そんな陸道をドン引きしながら極竜の分身体は眺めていた。
極:分身(心)「確かに善良な部分もあるし、義理や人情に厚い部分もある…
だが残虐性がやば過ぎだろっ、肉体強化だけで死霊人間を
滅殺したのは頼もしいが笑いながら切刻む姿は最早ただの
サイコ野郎だし…本当どう表現したらいいかわからん子だな。」
死霊人間を始末し終わった陸道が極竜の分身体のもとに来る。
陸「残念ながら有力な情報は引き出せなかったよ。
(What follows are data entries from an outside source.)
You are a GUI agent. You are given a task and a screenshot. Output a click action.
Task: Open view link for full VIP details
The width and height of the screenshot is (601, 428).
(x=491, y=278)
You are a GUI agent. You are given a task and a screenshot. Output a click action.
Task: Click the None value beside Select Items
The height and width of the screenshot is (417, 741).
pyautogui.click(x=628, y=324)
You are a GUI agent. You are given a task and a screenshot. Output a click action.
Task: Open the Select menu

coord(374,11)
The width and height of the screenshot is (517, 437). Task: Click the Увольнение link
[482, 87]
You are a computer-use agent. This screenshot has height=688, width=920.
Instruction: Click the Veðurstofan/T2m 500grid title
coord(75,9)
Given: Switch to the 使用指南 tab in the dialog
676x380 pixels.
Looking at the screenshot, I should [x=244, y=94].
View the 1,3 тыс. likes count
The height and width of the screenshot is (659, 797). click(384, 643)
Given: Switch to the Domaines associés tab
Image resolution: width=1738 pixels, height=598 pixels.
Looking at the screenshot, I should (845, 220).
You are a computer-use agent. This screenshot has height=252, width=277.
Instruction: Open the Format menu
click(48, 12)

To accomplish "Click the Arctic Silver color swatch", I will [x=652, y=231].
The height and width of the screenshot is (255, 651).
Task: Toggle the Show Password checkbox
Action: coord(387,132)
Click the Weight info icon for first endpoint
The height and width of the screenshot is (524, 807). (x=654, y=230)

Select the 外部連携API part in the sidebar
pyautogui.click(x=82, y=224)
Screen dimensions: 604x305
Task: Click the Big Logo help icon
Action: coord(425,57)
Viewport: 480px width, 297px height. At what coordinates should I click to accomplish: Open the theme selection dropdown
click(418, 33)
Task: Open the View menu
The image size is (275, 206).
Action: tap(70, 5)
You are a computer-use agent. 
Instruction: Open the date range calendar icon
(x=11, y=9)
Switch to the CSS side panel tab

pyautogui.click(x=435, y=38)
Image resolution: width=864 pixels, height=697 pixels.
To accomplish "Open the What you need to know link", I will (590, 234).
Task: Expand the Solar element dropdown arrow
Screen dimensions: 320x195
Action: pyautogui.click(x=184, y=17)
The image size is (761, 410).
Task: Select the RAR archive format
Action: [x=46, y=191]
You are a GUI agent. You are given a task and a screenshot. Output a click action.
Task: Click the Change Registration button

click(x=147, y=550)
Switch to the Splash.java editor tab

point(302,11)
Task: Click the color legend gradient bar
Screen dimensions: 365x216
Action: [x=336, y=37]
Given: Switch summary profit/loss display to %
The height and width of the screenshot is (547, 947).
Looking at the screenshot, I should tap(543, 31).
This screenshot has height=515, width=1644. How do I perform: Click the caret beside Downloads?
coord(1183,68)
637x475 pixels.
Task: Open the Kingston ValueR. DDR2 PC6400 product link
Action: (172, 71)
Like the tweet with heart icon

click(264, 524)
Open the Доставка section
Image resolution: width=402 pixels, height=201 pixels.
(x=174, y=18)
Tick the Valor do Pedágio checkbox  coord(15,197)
」
極:分身「別に構わんよ、それで満足できたか。」
陸「ああ、久々に満たされたよ、それで?そちらのとある人物の救出の方は
どうする?」
極:分身「えっ、そのことについて考えてくれてたのか、結構真面目なんだな。」
陸「まあ、給料まで貰う訳だしその分、仕事しないとな。」
極:分身(心)「こういう、一面を見ると一瞬ほっとするよな。」
そして極竜の分身体と陸道は帰路につく、すると雨が降ってきた。
雨の中、歩いていると路地の方から鳴き声が聞こえてきた。
陸道が路地を覗くと一匹の白黒の子猫がダンボールに入っていた。
極:分身(心)「やばい、子猫よ逃げるんだっ、こんなサイコ野郎が動物を
見つけたら試し斬りに使いかねんっ!!」
陸道の手が子猫に伸びる、極竜の分身体が終わったと思ったら、陸道は優しく子猫
を抱きかかえ
愛おしそうな表情で子猫に語りかける。
陸「よく一人でがんばったな、俺のとこに来るか?」
子猫はにゃーと鳴く
陸「じゃあ、今日から俺のとこの子だな。」
そう言って陸道は、服の懐に子猫を入れて優しく抱きかかえる。
その光景を見ていた極竜の分身体が口を開く。
極:分身「君、極端すぎるだろ。」
こうして陸道の影騎士としての初めての戦闘は幕を閉じたのであった。